Peu de temps après, Clope était revenu avec un mannequin de bois, l’installant au milieu de la cour. Il y avait beaucoup de types de mannequins, même ceux qui portaient une armure de bambou. Un modèle en bois non armé était un choix de base, mais simple. Si j’avais entre les mains une arme légendaire faite de Mithril et d’Orichalcum, peut-être que quelque chose de plus sophistiqué serait justifié — par exemple, un mannequin avec une armure et des accessoires en métal. Cependant, l’arme que j’avais commandée n’était rien de la sorte, alors j’avais supposé qu’un mannequin de bois était correct.

Bien qu’il s’agisse d’un ordre spécial, c’était une arme normale dans la plupart des autres aspects. Si j’essayais de couper le métal une fois de trop, j’endommagerais sans aucun doute son tranchant. Cependant, cela ne tenait pas compte du fait que cette épée particulière pouvait être enchantée par le mana ou l’esprit. Je n’aurais plus à m’inquiéter d’endommager la lame, même si je n’avais pas en premier lieu l’intention de l’endommager sur un mannequin d’essai.

Préparant l’épée, j’avais stabilisé ma position, donnant à l’arme quelques bons coups sur place. Je devais m’assurer que son poids et son centre de gravité soient réglés avec précision — toute la procédure standard, bien sûr.

C’était ce que j’avais toujours fait après avoir accepté une commande nouvellement forgée de Clope.

Sans remarquer aucun problème, j’avais enveloppé l’épée d’une aura magique, la faisant descendre sur le mannequin. C’était un coup léger, presque sans effort, et avec un écho propre et fendu, l’épée avait tranché le bois.

Clope n’avait pas essayé de cacher sa surprise.

« … Hé hé hé hé, qu’est-ce que cela donne ? Est-ce que cela coupe beaucoup mieux, hein ? » demanda Clope.

Le point de comparaison dans ce cas ne serait nul autre que moi, ou du moins, quand Rentt Faina respirait encore. Bien que j’aie eu une certaine compétence dans la vie, ce que je venais de faire me dépassait. Je pouvais fendre du bois, mais ce n’était pas du tout une coupe nette. Si je devais le décrire, ce serait plus une attaque contondante, semblable à frapper le mannequin avec un objet métallique plutôt que de le couper avec une épée.

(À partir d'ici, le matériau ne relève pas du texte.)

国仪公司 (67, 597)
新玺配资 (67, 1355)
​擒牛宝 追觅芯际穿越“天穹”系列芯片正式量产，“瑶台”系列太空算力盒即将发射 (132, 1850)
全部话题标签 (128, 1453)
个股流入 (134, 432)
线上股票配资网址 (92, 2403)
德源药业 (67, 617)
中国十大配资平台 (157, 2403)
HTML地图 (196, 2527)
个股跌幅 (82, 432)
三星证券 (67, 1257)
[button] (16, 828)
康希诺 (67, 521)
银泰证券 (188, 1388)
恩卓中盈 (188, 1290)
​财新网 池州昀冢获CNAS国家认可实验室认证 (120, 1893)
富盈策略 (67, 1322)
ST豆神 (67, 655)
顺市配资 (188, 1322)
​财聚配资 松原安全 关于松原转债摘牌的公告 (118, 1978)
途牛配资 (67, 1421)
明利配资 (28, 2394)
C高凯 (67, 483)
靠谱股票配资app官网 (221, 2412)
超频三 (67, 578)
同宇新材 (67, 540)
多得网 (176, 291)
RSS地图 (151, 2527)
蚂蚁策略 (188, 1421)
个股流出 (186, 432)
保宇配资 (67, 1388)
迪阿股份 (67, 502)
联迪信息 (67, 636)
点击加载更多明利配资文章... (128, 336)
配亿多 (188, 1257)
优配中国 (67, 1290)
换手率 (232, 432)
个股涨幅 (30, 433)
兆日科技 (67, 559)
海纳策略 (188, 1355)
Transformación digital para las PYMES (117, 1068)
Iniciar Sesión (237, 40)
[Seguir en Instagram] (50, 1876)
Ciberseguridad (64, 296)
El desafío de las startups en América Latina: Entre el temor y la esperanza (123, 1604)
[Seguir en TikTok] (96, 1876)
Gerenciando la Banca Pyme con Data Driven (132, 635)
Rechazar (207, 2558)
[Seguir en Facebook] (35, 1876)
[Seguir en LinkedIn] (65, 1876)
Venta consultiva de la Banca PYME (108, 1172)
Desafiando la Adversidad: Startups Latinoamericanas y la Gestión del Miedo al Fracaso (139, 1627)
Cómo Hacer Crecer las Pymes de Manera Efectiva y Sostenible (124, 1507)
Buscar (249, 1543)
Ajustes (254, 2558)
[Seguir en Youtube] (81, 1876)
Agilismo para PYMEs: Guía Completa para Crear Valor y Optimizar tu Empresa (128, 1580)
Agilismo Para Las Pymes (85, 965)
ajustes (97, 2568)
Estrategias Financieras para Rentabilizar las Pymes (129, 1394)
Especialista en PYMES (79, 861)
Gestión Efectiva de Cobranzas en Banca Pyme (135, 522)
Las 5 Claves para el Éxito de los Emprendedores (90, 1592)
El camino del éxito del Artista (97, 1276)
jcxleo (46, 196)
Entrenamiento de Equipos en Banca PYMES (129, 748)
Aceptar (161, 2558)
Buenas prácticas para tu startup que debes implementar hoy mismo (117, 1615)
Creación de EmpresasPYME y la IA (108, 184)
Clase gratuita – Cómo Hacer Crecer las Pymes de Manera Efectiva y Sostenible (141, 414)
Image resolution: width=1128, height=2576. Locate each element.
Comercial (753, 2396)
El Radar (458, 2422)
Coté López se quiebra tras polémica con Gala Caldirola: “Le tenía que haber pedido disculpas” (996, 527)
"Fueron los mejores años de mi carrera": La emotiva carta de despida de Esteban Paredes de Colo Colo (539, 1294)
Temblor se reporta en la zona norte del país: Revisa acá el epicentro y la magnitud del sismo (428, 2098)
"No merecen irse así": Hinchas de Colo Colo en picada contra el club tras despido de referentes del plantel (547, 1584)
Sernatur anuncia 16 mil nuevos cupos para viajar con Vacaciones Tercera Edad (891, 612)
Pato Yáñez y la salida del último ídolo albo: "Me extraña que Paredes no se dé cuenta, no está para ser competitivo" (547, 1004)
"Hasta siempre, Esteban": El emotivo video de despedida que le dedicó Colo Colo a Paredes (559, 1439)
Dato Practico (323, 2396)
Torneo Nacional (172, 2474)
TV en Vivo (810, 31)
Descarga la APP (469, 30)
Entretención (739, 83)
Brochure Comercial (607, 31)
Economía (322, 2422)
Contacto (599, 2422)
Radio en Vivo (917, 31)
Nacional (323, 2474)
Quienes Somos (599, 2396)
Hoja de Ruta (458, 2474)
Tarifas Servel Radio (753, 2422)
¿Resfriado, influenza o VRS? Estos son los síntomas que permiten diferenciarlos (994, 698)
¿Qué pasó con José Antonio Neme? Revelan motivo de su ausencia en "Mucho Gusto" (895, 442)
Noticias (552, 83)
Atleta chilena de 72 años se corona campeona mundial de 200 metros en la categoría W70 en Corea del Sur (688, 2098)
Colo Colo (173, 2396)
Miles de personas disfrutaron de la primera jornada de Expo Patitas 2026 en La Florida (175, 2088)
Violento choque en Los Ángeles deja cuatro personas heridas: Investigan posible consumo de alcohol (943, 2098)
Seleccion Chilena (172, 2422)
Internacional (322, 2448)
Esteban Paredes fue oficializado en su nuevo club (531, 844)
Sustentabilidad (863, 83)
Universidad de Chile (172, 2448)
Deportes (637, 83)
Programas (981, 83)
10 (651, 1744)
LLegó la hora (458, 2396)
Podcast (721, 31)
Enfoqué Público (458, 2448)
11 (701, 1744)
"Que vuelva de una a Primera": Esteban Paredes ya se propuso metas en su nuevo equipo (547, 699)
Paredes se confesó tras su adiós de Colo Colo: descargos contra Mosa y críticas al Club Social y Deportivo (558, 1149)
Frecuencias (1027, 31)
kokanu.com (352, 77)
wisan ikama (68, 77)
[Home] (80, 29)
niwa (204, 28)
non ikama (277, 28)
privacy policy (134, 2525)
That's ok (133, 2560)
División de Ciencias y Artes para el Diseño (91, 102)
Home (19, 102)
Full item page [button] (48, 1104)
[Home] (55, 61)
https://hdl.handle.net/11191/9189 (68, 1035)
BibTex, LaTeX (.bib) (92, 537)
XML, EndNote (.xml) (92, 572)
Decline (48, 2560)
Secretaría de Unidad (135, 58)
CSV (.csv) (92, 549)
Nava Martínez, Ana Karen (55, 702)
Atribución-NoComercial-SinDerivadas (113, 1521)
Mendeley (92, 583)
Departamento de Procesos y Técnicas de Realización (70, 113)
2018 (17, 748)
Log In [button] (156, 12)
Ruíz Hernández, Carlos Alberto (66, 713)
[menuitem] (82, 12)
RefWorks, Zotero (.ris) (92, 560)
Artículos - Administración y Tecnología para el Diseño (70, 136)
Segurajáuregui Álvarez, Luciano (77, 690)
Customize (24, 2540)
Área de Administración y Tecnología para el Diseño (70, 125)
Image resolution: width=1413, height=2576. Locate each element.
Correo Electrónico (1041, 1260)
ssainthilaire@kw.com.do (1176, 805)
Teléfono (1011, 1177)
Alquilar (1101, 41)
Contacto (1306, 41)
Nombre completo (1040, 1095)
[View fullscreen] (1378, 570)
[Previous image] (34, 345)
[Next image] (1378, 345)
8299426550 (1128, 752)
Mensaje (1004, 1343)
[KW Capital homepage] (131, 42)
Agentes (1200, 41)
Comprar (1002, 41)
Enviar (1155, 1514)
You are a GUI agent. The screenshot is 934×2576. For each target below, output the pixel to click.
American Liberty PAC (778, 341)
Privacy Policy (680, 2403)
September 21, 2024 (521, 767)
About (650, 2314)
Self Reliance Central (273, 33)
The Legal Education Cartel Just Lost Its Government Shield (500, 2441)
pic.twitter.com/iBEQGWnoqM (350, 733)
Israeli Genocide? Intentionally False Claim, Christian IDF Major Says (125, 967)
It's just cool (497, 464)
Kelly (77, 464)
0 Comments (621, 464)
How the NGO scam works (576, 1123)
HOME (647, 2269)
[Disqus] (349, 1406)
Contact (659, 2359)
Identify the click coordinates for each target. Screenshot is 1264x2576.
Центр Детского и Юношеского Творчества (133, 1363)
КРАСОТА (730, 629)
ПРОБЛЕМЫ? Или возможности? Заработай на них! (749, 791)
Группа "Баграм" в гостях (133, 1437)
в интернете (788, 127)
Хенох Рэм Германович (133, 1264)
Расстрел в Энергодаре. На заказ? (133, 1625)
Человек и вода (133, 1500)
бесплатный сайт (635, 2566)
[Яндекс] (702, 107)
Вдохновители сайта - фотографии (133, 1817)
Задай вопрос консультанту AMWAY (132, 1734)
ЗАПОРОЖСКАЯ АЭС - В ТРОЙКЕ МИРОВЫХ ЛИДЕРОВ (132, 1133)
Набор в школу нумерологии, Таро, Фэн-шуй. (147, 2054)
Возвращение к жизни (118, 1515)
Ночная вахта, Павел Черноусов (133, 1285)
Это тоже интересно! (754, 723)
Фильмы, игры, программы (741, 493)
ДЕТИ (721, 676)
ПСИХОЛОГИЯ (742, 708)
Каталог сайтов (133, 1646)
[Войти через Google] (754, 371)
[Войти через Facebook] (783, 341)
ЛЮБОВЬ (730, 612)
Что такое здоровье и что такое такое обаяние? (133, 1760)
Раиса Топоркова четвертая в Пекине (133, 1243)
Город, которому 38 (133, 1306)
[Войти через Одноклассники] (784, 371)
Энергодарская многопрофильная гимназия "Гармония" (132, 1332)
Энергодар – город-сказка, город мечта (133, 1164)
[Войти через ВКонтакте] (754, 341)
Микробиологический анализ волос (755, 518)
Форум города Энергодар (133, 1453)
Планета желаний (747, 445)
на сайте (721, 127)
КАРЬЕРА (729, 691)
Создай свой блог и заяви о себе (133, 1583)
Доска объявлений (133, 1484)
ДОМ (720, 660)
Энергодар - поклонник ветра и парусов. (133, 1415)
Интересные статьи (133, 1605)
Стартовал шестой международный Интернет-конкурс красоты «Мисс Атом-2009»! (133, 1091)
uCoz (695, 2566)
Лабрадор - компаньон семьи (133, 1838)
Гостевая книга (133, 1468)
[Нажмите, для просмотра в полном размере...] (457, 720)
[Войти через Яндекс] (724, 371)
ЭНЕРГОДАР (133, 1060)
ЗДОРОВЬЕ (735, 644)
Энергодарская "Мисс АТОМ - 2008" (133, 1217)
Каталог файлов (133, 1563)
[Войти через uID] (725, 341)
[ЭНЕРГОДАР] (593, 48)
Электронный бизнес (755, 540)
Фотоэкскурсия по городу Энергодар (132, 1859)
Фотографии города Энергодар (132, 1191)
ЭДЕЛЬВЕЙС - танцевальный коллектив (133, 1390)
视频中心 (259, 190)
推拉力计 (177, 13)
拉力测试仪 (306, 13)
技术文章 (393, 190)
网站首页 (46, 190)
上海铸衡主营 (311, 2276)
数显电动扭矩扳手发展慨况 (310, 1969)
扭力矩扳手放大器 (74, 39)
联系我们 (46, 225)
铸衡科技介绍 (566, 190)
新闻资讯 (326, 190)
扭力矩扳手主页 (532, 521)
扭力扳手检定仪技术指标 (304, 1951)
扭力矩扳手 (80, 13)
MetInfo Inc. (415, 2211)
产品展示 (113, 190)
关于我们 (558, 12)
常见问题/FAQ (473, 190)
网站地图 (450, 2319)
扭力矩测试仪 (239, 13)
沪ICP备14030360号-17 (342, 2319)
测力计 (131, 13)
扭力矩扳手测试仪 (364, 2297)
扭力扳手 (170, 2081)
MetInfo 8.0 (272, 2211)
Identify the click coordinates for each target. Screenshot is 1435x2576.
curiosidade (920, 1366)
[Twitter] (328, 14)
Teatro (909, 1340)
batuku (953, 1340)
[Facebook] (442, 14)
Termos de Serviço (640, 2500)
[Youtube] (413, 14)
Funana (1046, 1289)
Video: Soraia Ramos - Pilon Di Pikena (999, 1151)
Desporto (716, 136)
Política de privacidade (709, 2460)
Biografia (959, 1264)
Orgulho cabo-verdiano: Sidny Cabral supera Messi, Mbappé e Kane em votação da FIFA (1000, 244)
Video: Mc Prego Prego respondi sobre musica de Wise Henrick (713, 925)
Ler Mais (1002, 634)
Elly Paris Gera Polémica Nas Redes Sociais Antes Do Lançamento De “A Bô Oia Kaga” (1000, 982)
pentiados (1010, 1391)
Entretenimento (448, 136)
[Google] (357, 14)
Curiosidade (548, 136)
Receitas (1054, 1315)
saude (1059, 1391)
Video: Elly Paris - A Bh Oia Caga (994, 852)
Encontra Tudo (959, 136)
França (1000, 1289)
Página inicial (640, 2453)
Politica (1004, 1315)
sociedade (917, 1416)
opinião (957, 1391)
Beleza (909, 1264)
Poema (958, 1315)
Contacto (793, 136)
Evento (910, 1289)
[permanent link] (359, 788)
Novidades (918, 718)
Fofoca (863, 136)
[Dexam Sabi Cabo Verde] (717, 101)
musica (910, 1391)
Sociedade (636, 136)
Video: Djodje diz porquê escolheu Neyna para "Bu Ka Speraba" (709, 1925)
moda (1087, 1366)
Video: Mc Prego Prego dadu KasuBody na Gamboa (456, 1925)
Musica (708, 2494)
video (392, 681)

Les pièces fendues du mannequin de bois, en revanche, parlaient d’elles-mêmes. Les surfaces avaient été tranchées proprement, ce qui témoignait de la qualité de l’arme et, plus importante encore, de la compétence de l’utilisateur.

Comparées à ce que je pouvais faire à l’époque, mes compétences s’étaient considérablement améliorées, à un point tel que je pouvais être raisonnablement fier de mes progrès. C’est dans des moments comme celui-ci que j’avais pu ressentir et comprendre le chemin parcouru, c’était un exploit dont je pouvais être fier.

***

Partie 2

Bien sûr, ce n’était que le premier d’une longue série de tests, je n’avais pas commandé sur mesure une épée qui pourrait utiliser mes trois capacités innées juste pour le spectacle. J’avais encore beaucoup à faire, alors je devrais essayer toutes les combinaisons possibles.

Clope, comprenant mes intentions, avait rapidement remplacé le mannequin tombé par un autre. Alors qu’il terminait ses préparatifs, j’avais commencé à canaliser mon mana dans l’épée, enveloppant sa lame de mon Aura.

La plupart des aventuriers habiles dans le maniement de l’épée utilisaient soit le mana soit l’esprit — parfois les deux. C’était un standard du métier, pour ainsi dire. Je n’étais pas capable d’exploits aussi compliqués avec ma magie. Augmenter mes frappes physiques avec une force magique était à la mesure de mes capacités, et le coup qui en résultait était plus qu’assez mordant pour mes besoins.

Il y avait plus encore : le mana, et la magie dans laquelle il est tissé, avait aussi la capacité de préserver le tranchant d’une lame, permettant de prolonger sa longévité et, plus important encore, de découper facilement les matériaux durs.

Avec un autre coup d’essai de ma nouvelle arme, j’avais trouvé que ma lame avait presque glissé à travers le mannequin avant de le fendre en deux, une expérience nettement plus douce que ma première tentative. Les innombrables capacités de la magie étaient redoutables. Il n’y avait guère de force dans cette frappe, mais elle avait tout de même coupé tout. En y regardant de plus près, j’avais découvert qu’il n’y avait pas un seul morceau de bois collé sur le bord de la lame. En fait, la frappe laissait une surface incroyablement lisse sur les moitiés séparées du mannequin.

Magnifique. 

Avec cela, je pourrais faire un combat efficace contre des monstres de type Pierre dans les niveaux les plus profonds des Donjons. J’étais plus que satisfait de ma nouvelle arme.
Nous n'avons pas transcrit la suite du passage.